I'm Still Here
The Brazilian drama about the corrosive effects of despotism made a strong awards showing with three Oscar nominations, including Best Actress and Best Picture.
I didn’t catch “I’m Still Here” until after I’d already published my annual Top 10 List, and it’s too bad because it certainly would have been a contender. A biographical historical drama about one family’s experiences in the Brazilian military dictatorship during the early 1970s, it’s a searing and splendid look at the corrosive effect of despotism.
I won’t go into any comparisons with our current political climate, as I don’t find that sort of film criticism very interesting outside of the reviewer feeling compelled to broadcast their own biases. But I’m sure some will.
The junta was one of those ugly periods in Central and South American history that the U.S. tends to downplay, owing to our sordid involvement in supporting the 1964 military coup. As the story opens in 1970, the revived dictatorship is rolling out massive roundups of its political enemies.
Against this backdrop is the Paiva family, living a seemingly idyllic life in a beautiful seaside house at Leblon beach, a ritzy portion of Rio de Janeiro. The father, Rubens (Selton Mello), is a lawyer and former member of the legislature opposing the military. His wife, Eunice (Fernanda Torres), runs the household with a mix of love and tolerance, their five children enjoying daily swims in the ocean and the privileges of upper-class life.
Walter Salles (“The Motorcycle Diaries”), director from a screenplay by Murilo Hauser and Heitor Lorega, stresses the sun-dappled beauty of this existence, the children’s smiles flashing and the kitchen full of wonderful colors of all kinds of food. It only makes the slide into chaos and depravity even more of a contrast.
Rubens, it seems, is working in coordination with the opposition, though not the portion that’s carrying out violent terrorism acts like kidnapping the Swiss ambassador. Eunice has an idea of what’s going on, based on who their friends are and visitors dropping by, but her husband takes pains not to directly involve her — and the children are wholly innocent.
Eventually the state police show up on their doorstep to take him in for “questioning.” The scene where he Rubens silently says goodbye to Eunice as they put him into his own car is fleeting, but poignant. It is the last she will ever see him.

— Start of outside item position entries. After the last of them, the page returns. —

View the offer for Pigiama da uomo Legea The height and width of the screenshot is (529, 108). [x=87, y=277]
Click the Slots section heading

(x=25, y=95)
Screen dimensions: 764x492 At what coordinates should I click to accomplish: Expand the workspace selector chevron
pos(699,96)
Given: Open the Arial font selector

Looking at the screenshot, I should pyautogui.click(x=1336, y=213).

Eunice tries to go through the proper channels to get some word of him, which eventually results in being arrested herself — along with her oldest daughter, teenage Eliana (Luiza Kosovski). They clearly have no value as witnesses, but are taken in simply as a show of power and intimidation.

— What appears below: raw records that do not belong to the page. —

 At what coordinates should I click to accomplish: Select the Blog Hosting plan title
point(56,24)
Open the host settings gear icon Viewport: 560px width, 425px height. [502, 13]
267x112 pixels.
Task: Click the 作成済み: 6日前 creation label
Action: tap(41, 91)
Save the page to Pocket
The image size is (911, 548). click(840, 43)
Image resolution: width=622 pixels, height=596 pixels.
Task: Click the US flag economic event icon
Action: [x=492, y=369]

Eunice is kept for a number of days, her tidy housewife’s dress slowly decaying as she is kept in a dank cell with no way to properly wash or sleep. She does not even know what is happening to Eliana, as the police show her books full of suspect photographs, which seem to only grow larger each day. In one of them, her own face peers out at her.
Eventually Eunice is released. The days go on, there is no word of Rubens, and she comes to accept what has happened to him. But she refuses to be silent, demanding at least that the government admit they have killed him, and grant her his body for a proper burial.

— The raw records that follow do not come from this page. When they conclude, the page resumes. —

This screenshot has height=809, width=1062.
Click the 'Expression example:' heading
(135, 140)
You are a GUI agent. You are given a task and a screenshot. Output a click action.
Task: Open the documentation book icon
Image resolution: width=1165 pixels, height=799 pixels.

What’s interesting about “I’m Still Here” as a piece of storytelling is that Eunice is not really the main character at the beginning, but gradually becomes the central focus as the movie goes on. Torres is just marvelous, in one of those performances that’s not full of big outbursts and long speeches, but is built upon the quiet moments and the growing desperation etching her face.
It picked up three Oscar nominations, and not just the expected one for international feature but also Torres for Best Actress and even leaped onto the Best Picture list. All well deserved.
The film is based on the book of the same name by Marcelo Rubens Paiva, Eunice and Rubens’ son. Rather than taking the expected tack of making his father the center of the story, the famous martyr, it instead focuses on the less showy but in some ways more memorable strength of his mother.
Eunice continues to console her children, insisting their father will be returned to them soon, when she already knows the truth early on. Even when they have to sell their car and house because they no longer have his income, she persists and perseveres.
There are all kinds of courage, though the movies usually feature the big, bold aka ‘masculine’ sort: making speeches, shooting guns, standing up. “I’m Still Here” gives grace to the feminine approach, which is no less worthy because it relies on patience rather than power.
It's interesting how you brought up the feminine angle, which didn't jump out at me in my review. But, as you said it's an interesting contrast to the norm.
What a beautiful narrative. I'm Brazilian and this film portrays a dark period in our society, so that we don't forget what we don't want to return! Thank you for the beautiful review, it is a source of pride for all of us!